J’avais ce collègue adepte d’humour noir qui adorait ponctuer nos journées de travail d’aphorismes de son cru, des choses comme « les amis c’est comme les ballons, quand on leur met des coups de couteau, ils crèvent ! » ou bien « les amis c’est comme les bouteilles de bière, si on les laisse tomber d’assez haut, ils explosent ! » Et plus la tâche que lui confiait notre chef était pénible ou ennuyeuse, plus ses tirades devenaient cyniques, pour notre plus grand plaisir à tous.

Un matin, je ne sais quel problème particulièrement ennuyeux l’occupait, mais tout en pianotant sur son clavier, il lâcha dans l’open space : « les amis c’est comme les flocons de neige, quand on pisse dessus, ils disparaissent ! » Bon. Je ne vais pas t’apprendre que notre vie psychique est ainsi faite que plusieurs entités rivales y cohabitent et s’y affrontent ; et c’est ainsi qu’avant même que mon Surmoi n’ait pu l’en empêcher, mon Ça répondit à voix haute : « euh, on va dire que ça dépend des amis… » tandis que mon Moi, fort embarrassé, affrontait huit paires d’yeux interrogateurs.

— Tu as quelque chose à confesser, Virgile ?
— Tu fais pipi sur tes amis ?
— Tu es un adepte des soirées bien arrosées ?
— Je n’aimerais pas être ton ami, dis donc…
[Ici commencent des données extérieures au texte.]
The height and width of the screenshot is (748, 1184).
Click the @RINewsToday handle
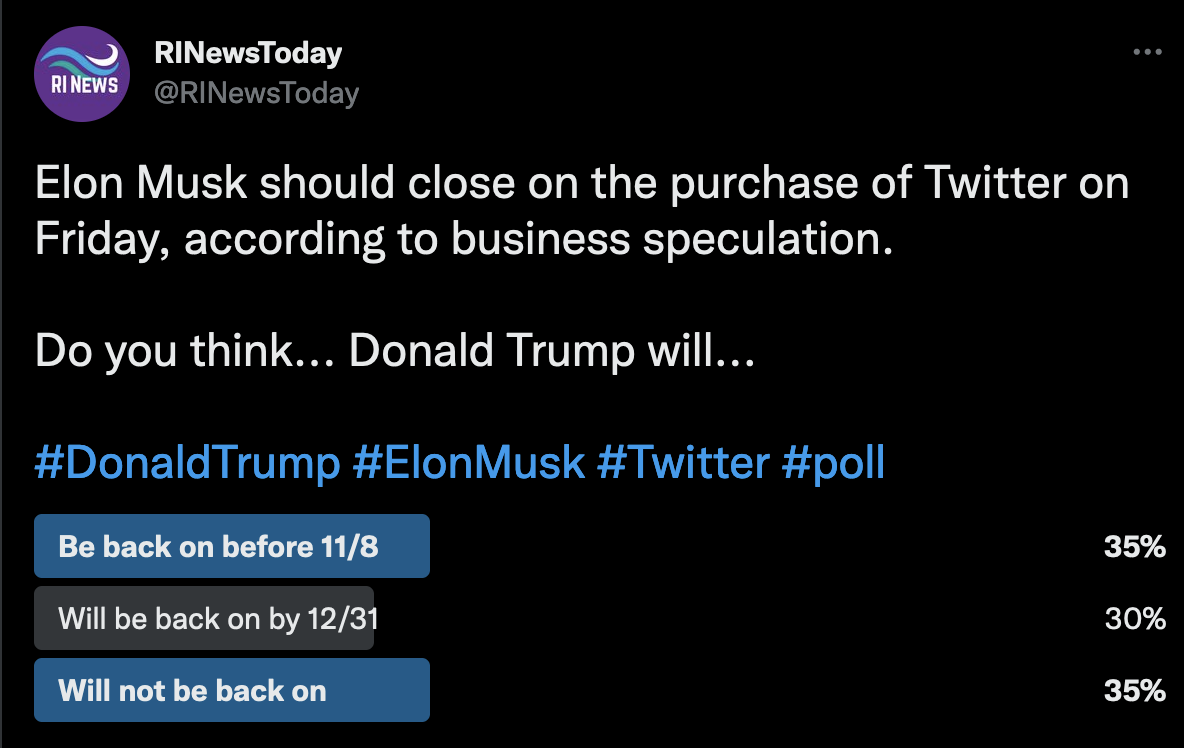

Le malaise ! Je me voyais mal raconter ce qui va suivre devant tout l’open space, aussi bredouillai-je quelques réponses évasives pour noyer la discussion ; mais une heure plus tard à la cantine, en comité restreint cette fois-ci, je n’échappai pas aux questions pressantes.
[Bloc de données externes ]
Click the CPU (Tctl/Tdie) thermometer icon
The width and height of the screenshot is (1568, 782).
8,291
— Alors comme ça, pisser sur les gens, ça t’excite ?
— Absolument pas. Je trouve ça plutôt dégueulasse, même.
— Mais tu le fais quand même ?
— Oui. Enfin pas tous les jours, hein. Disons que ça m’est arrivé deux ou trois fois.
— Raconte.

J’hésitai un instant. Je savais d’expérience que les mecs avaient déjà du mal à trouver normal le sexe entre hommes ou avec des sextoys ou même tout simplement sans pénétration vaginale, alors l’idée qu’une pratique même pas sexuelle, sans orgasme à la clef, pût en exciter certains, ça allait leur sembler aussi pervers que pathologique ! Mais après tout, pourquoi doucher leur curiosité ?

— Bon. Si vous insistez. Alors voilà, j’ai un pote qui est fan d’uro. Vraiment. Il adore se faire pisser dessus. De préférence dans des positions bien humiliantes. Un urinoir humain.
— Mais c’est dégradant !
— Ouais, justement, c’est tout l’intérêt. C’est ça qui est bon.
— Je ne comprends pas.
— C’est normal, tu es hétéro. Bref. Et donc ce pote voulait que je lui pisse dessus. Pourquoi aurais-je refusé puisque lui, ça lui faisait plaisir et que moi, ça me soulageait d’une envie pressante, hein, franchement ?
— Vu comme ça… Et ensuite ?
— Bah il s’est foutu à poil dans sa baignoire, j’ai sorti ma bite et je lui ai pissé dessus, voilà. Pas de quoi en faire toute une histoire.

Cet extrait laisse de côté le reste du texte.